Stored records
=-=-=

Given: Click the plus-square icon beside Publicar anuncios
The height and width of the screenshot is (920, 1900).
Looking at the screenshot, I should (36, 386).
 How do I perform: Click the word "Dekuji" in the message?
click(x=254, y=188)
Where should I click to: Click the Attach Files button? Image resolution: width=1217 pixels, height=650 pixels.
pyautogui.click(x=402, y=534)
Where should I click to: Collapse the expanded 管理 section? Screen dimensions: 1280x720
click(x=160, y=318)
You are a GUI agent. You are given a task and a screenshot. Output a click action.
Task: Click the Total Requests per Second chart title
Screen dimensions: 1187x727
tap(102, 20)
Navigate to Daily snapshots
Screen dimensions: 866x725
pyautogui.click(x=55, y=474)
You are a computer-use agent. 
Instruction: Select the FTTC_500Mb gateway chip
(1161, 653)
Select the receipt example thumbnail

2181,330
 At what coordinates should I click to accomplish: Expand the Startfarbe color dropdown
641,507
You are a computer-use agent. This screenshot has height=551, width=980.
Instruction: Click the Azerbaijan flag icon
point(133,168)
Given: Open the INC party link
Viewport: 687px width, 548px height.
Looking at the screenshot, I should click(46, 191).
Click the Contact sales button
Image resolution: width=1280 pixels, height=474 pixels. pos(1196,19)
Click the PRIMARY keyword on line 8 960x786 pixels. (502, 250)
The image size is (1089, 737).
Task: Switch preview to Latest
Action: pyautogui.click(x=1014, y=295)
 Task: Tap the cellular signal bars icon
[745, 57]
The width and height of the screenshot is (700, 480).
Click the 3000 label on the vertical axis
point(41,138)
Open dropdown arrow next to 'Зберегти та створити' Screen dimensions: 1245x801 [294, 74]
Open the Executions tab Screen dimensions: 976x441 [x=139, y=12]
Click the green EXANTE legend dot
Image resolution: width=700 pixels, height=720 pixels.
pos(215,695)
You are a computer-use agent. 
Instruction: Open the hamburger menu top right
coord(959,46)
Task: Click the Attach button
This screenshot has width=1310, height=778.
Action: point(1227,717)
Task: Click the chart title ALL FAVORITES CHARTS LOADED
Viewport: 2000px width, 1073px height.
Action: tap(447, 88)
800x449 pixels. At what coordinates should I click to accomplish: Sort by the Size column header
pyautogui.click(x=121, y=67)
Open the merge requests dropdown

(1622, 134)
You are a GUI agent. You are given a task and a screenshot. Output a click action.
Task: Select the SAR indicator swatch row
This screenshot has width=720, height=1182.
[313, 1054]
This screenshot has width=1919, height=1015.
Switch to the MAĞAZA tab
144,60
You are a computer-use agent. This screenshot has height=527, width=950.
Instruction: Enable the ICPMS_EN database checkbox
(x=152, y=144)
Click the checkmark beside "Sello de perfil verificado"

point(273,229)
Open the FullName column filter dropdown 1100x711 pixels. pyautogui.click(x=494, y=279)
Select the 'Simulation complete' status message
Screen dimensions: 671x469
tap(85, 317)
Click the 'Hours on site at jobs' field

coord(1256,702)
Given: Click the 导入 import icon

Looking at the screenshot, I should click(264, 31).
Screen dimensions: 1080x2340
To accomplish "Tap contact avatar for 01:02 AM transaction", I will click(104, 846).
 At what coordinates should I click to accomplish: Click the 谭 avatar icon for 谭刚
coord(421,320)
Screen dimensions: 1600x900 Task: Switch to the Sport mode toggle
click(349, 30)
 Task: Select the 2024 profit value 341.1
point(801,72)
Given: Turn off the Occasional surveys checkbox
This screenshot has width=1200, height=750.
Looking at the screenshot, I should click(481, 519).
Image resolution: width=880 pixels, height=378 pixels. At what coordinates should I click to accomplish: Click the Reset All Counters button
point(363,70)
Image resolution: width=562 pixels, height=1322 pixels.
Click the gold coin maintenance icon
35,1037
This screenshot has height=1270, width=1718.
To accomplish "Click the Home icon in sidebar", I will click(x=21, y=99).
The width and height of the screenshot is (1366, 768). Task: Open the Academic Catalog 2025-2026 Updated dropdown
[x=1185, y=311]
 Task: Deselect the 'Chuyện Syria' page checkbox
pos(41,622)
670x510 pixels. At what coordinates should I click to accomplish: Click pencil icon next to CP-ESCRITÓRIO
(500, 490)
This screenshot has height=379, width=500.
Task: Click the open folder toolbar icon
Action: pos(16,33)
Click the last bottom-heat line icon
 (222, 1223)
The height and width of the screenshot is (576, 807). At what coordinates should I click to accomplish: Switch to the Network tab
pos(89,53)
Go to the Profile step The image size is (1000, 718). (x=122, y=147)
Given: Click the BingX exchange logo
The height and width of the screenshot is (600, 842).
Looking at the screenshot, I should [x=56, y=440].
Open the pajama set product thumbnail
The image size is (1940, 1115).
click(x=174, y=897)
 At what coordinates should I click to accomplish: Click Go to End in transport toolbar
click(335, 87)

=-=-=

Work item
Whenever a line in the records contains the word "chart", copy that line.

Output for this task
Task: Click the Total Requests per Second chart title
Task: Click the chart title ALL FAVORITES CHARTS LOADED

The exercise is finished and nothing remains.